I can't even grasp how quickly my life is changing, and how vastly it will be different a few days from now. I always sort of believed that the tectonic plates of our journey moved slowly, and then one day we find ourselves on a new continent. But alas, it seems that this month shall bring forth earthquake after earthquake, shattering my foundations and forming something new, something yet undiscovered. All my past lessons will surely come into play, yet I cannot shake the feeling that somehow nothing could have truly prepared me for what is to come. All I promise at this point, is that I will try to not let you down. I will try to keep my head high, and not give in to my lesser instincts. I will try.

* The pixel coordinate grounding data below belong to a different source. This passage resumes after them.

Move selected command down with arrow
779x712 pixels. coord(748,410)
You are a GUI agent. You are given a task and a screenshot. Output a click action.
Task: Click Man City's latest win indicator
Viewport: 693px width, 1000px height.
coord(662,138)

I don't so much mind looking back on having lost, or having been denied an opportunity, or having had my writings repeatedly rejected, or having been turned down for a date, or recalling laughter at my expense when I attempted some silly challenge. Those things simply prove that I lived life. What I do mind, however, is looking back on the lost opportunities where imagined concerns kept me from even trying - lose or win. I've learned that there is no regret in a brave attempt, only in cowering to fear. So, never give up. It's like breathing - once you quit, your flame dies letting total darkness extinguish every last gasp of hope. You can't do that. You must continue taking in even the shallowest of breaths, continue putting forth even the smallest of efforts to sustain your dreams. Don't ever, ever, ever give up.

Thursday, June 8, 2017

Tuesday, June 6, 2017

Monday, June 5, 2017

Watching sunsets on balconies...

Brace yourself, he thinks. Smile while you still can, he mumbles underneath his breath, for the life he wants has its price, and as payment is finally being demanded, he wonders if perhaps he miscalculated - maybe the dreams he dreams aren't worth the hassle, the struggle, the grief. Maybe who he always imagined he'd be, isn't nearly as marvellous as he'd like to think. Maybe he convinced himself into believing something that has intangible means of success, only to marvel in owe when he inevitably fails. The answers are far from simple, and as he is about to put himself out there unlike ever before, he realises that despite his fears and self doubt, there really is nothing to be afraid of, it's just life.